CNN has full coverage here: Charges expected Wednesday in missing women case – CNN.com
But if you have 7 plus minutes to spare, please click here to see Anderson Cooper’s interview with the amazing Charles Ramsey…this man is a treasure.
Did you know that in the academic world there is a boycott of Israel? Yeah it is creating a stink over in Europe: Stephen Hawking joins academic boycott of Israel
A statement published with Stephen Hawking’s approval said his withdrawal was based on advice from academic contacts in Palestine. Photograph: Facundo Arrizabalaga/EPA
Professor Stephen Hawking is backing the academic boycott of Israel by pulling out of a conference hosted by Israeli president Shimon Peres in Jerusalem as a protest at Israel’s treatment of Palestinians.
Hawking, 71, the world-renowned theoretical physicist and former Lucasian Professor of Mathematics at the University of Cambridge, had accepted an invitation to headline the fifth annual president’s conference, Facing Tomorrow, in June, which features major international personalities, attracts thousands of participants and this year will celebrate Peres’s 90th birthday.
Hawking is in very poor health, but last week he wrote a brief letter to the Israeli president to say he had changed his mind. He has not announced his decision publicly, but a statement published by the British Committee for the Universities of Palestine with Hawking’s approval described it as “his independent decision to respect the boycott, based upon his knowledge of Palestine, and on the unanimous advice of his own academic contacts there”.
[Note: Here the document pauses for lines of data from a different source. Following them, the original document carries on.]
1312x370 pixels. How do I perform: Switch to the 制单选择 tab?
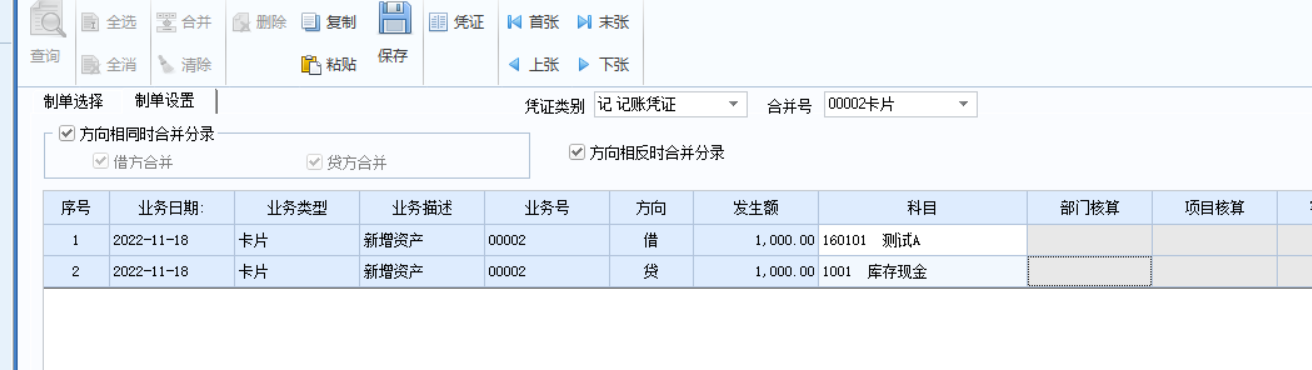(73, 101)
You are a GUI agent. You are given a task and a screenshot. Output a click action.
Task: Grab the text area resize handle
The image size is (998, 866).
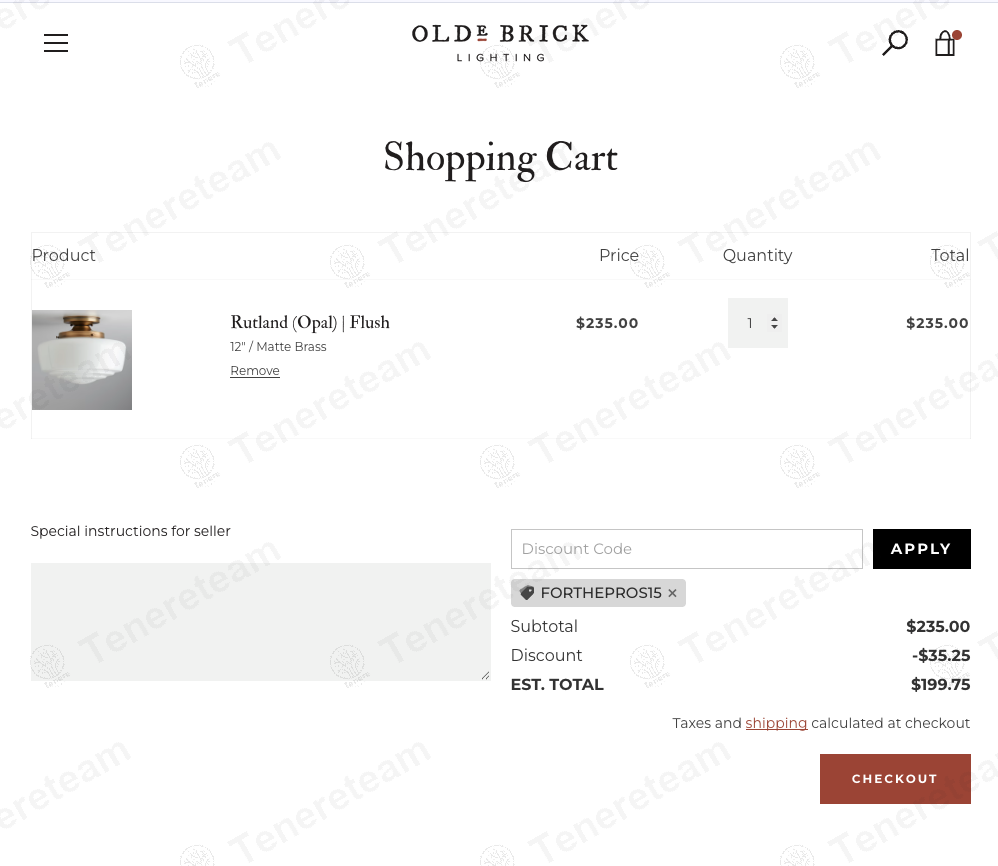click(x=486, y=676)
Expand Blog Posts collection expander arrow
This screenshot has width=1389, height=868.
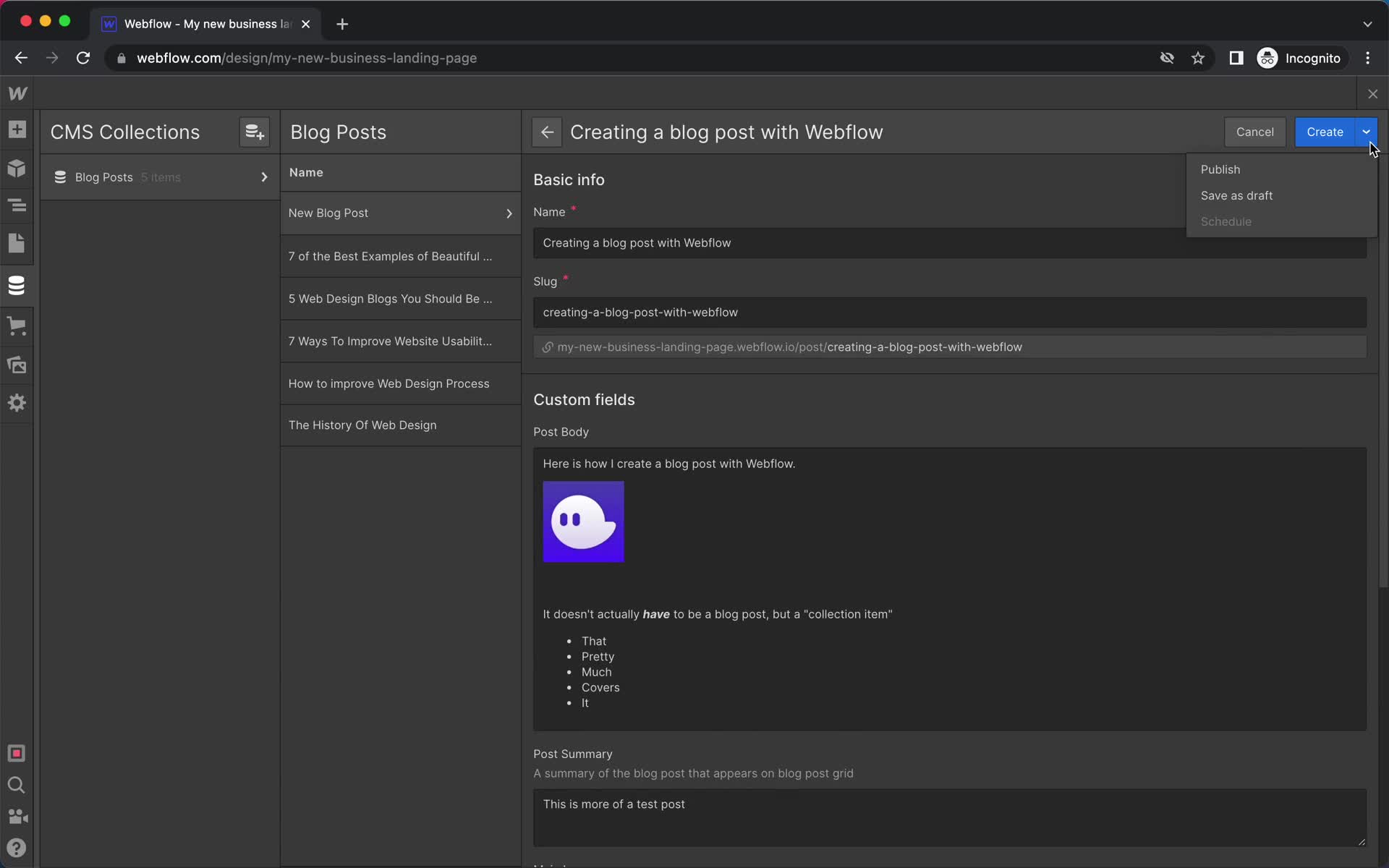[x=265, y=177]
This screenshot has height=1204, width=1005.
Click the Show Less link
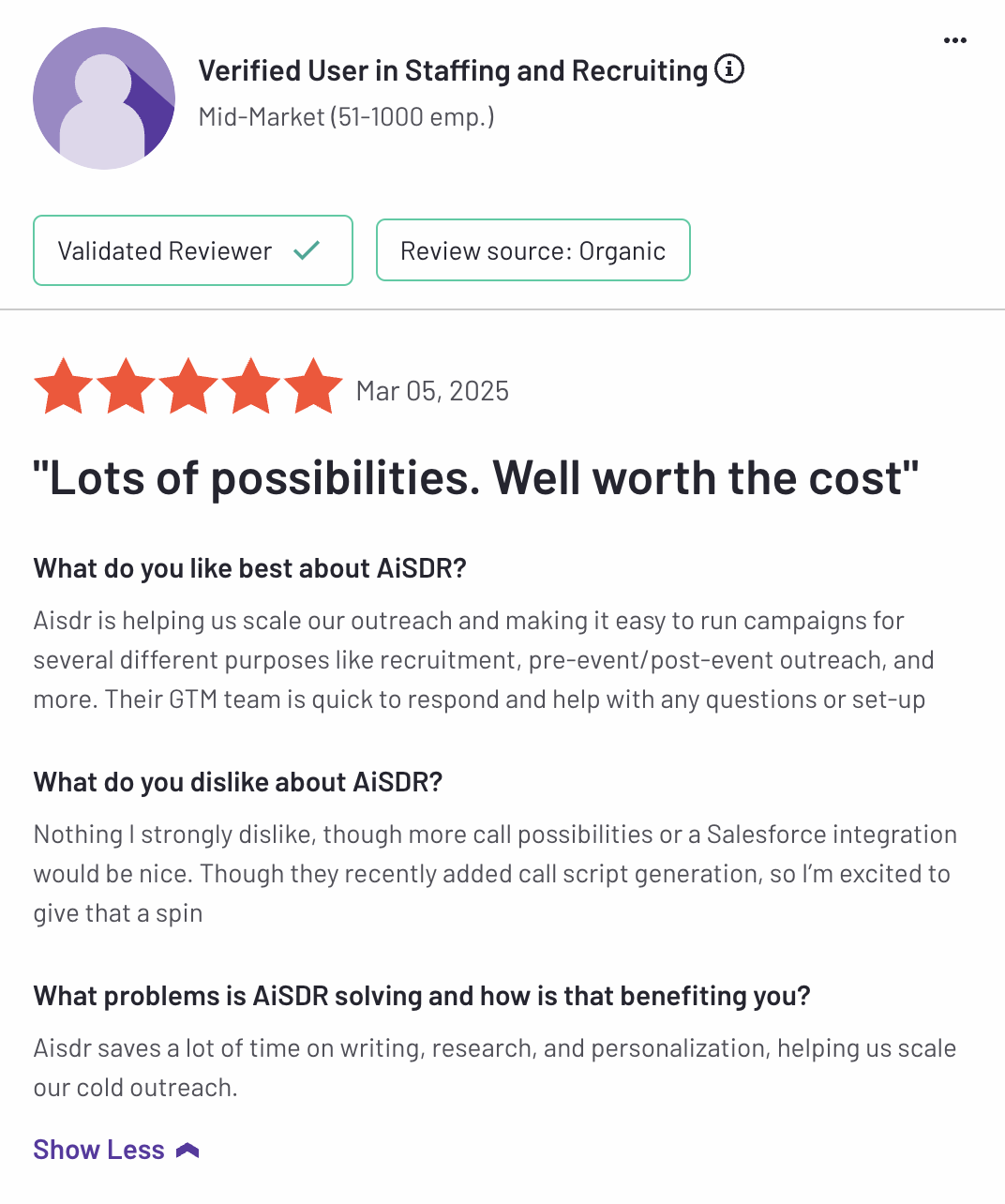[98, 1150]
Hawking’s decision marks another victory in the campaign for boycott, divestment and sanctions targeting Israeli academic institutions.
This started with The Teachers Union in Ireland, followed by the United States members of the Association for Asian American Studies. Take a look at that Guardian article to read more about it. If it was mention here on the blog earlier, I may have missed it…but perhaps it was lost in the shuffle of all the breaking news of late.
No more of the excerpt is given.